Who were these racists, anti-American militiamen, & white supremecists in charge of the NRA? There's no end of examples. Wayne Stump has not only served on board of NRA but also published his own insane conspiracy journal Operation Vampire Killer & founded a racist anti-immigration organization trying to stop Spanish from being taught in school systems.

Or Leroy Pyle when not advocating for NRA was busy in the racist Illinois Militia, on the list of organizations most apt to bomb federal buildings. Extremist T.J. Johnston was on the NRA board & headed "safety instruction" for NRA as a method of first-contact with the public who might not come if it was overtly admitted to be an opportunity for mind-melds with an instructor who was just as busy organizing a white racist militia in California, the Orange County Corp, all NRA members.

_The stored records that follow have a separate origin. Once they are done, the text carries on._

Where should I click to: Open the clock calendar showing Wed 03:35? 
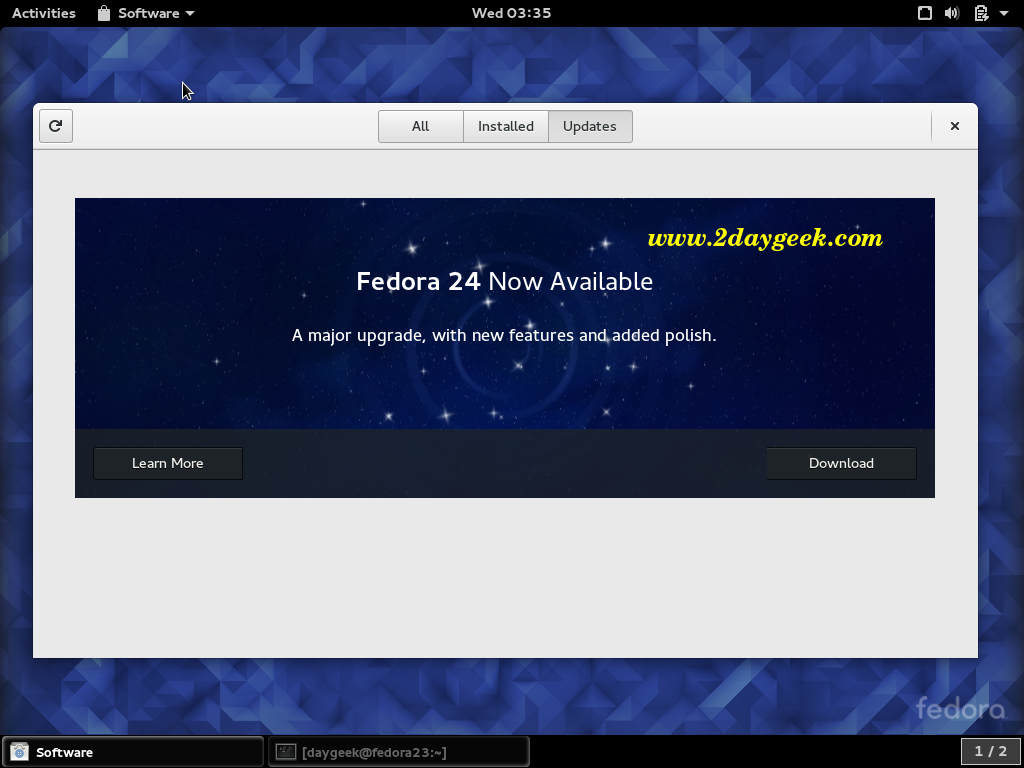511,13
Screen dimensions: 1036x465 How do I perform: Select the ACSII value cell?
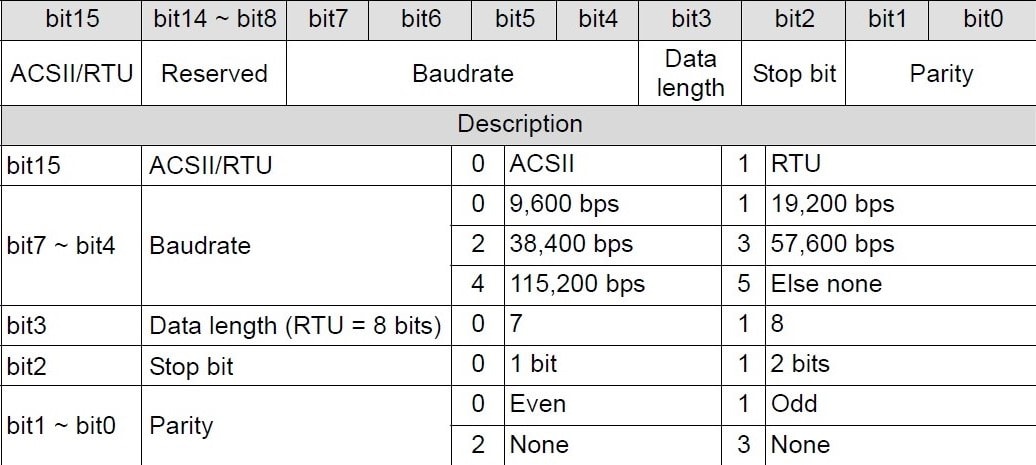[x=612, y=164]
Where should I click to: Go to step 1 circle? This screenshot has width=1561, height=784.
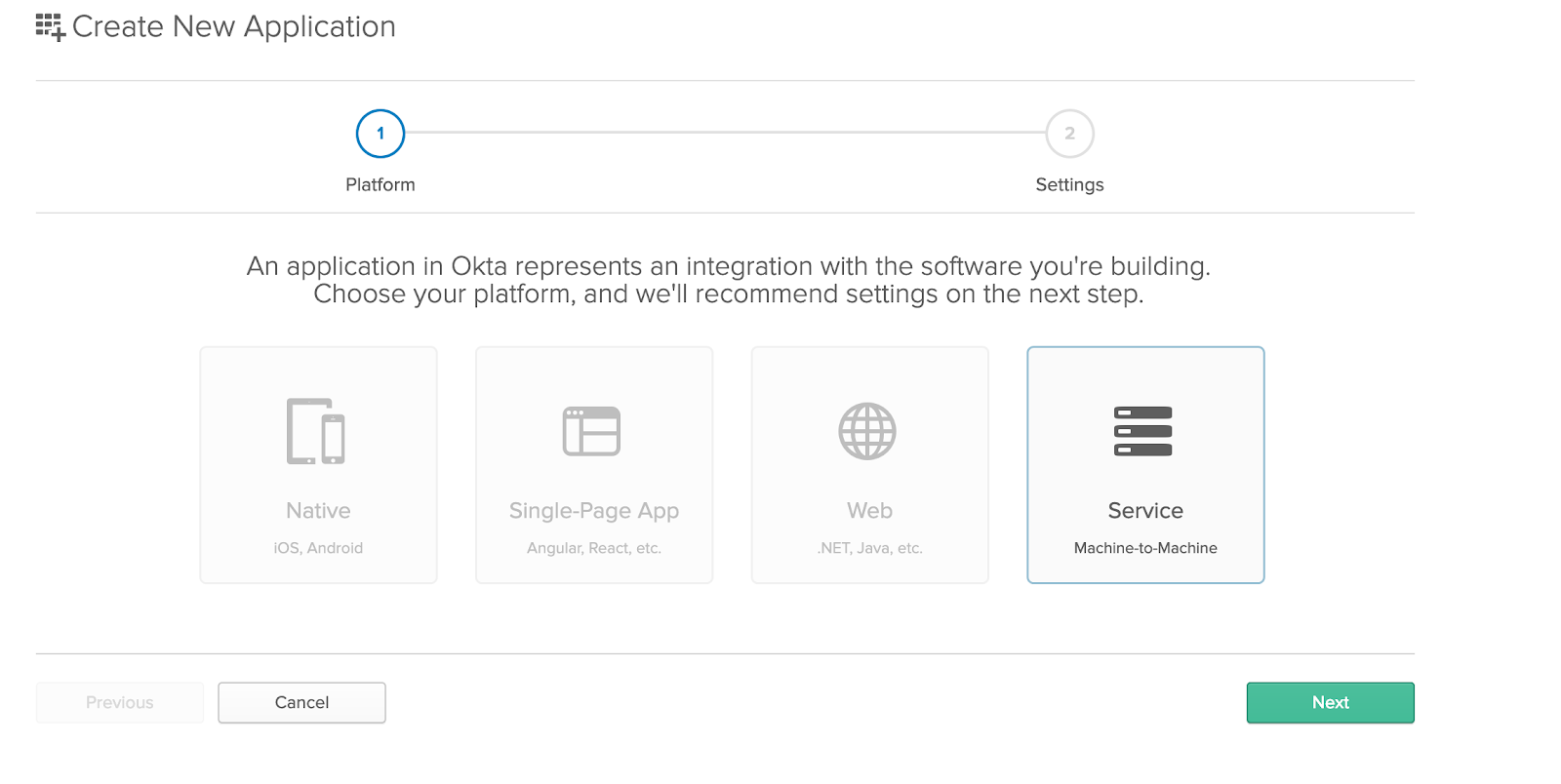coord(380,134)
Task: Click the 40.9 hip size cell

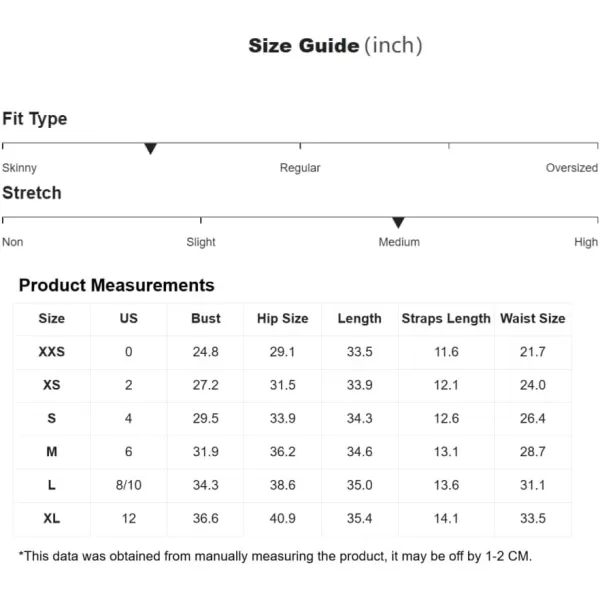Action: [283, 518]
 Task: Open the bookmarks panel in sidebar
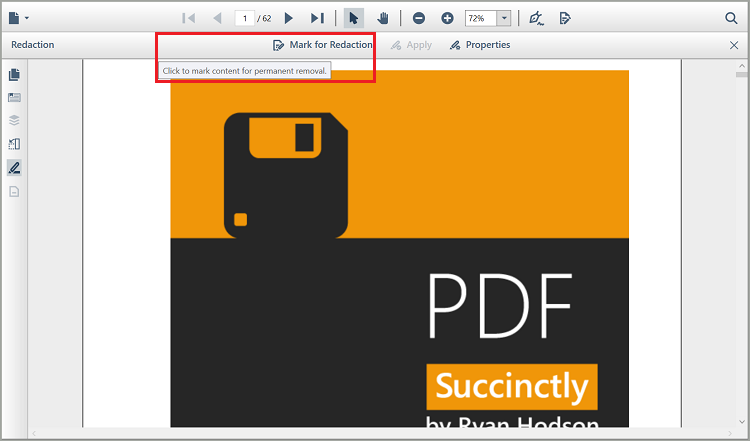(x=14, y=98)
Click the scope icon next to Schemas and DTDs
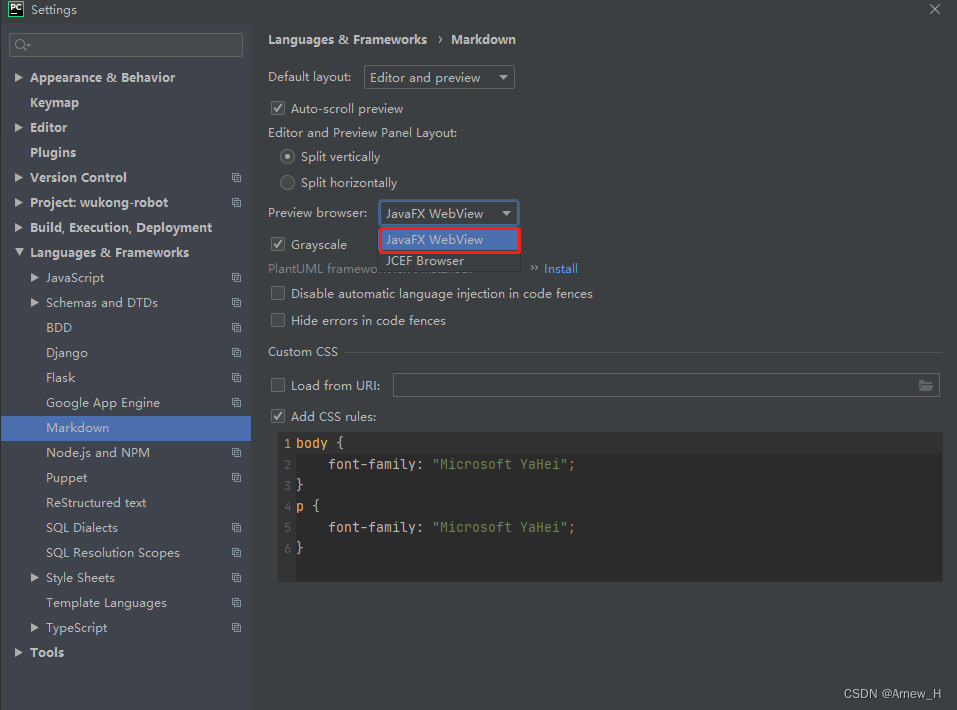 (236, 302)
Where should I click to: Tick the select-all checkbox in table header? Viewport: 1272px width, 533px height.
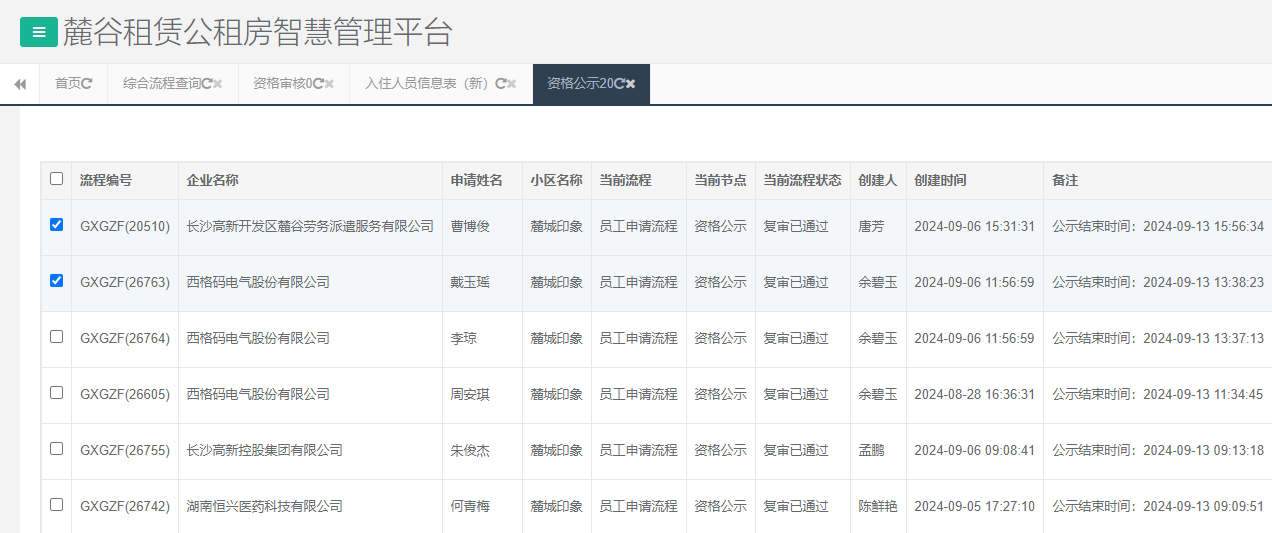tap(56, 179)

Jeff Cooper who wrote an influential column for Guns & Ammo always pumping NRA politics called black people "Oragutangs" & put his own hairy-knuckled paw-prints in all kinds of racist crap. He preached, "If our 18th Century ancestors had not been sexist, racist, & violent, our nation would not exist."

This kind of man was a natural for leadership in the NRA. Did the Board ever take steps to get rid of a man representing the NRA in extremist racist ways? Quite the opposite. Cooper was lauded for having the guts to say out loud that gun violence kills more young black men than white men, so only one in ten deaths is a loss to society, the white one. Guys like NRA member Timothy McVeigh would seem to be his ideal. Cooper recommended encouraging more black on black gun violence & giving them all the ammunition they need for the larger social good.

Larry Pratt joined forces with Aryan Nations in 1992 & together with leaders of sundry racist militias arranged honors for white separatist Randy Weaver (who I regard as the most soulful racist in America, whose rights were indeed trampled in the worst possible way by our government, but that doesn't make supporting racists a good idea). Pratt & his racist militia chums buddied it up a long while, even at the biggest militia event of the time, the Dallas Preparedness Expo. Bob Dole publicly criticized Pratt for his continuous & ongoing association with racists & antisemites.

Pratt quite rightly called the NRA "a good friend," & in 1995 lauded the NRA for finally giving up the nonsense about the second amendment being about recreation, thanking the NRA for taking increasingly hardline stances about arming against "anti-christ jews & black people created before Adam & therefore less than human." He said this while he was the guest of honor at an NRA conference in Colorado!

Also feted that weekend was Pratt's buddy, Aryan Nations chieftain Richard Butler. A tiny moderate contingent was upset by the NRA making superstars out of Pratt & Butler whose ardent gun advocacy was specifically for the coming race war to kill blacks and jews. These moderates were shouted down by the vast majority of the NRA members in attendance. The vast majority!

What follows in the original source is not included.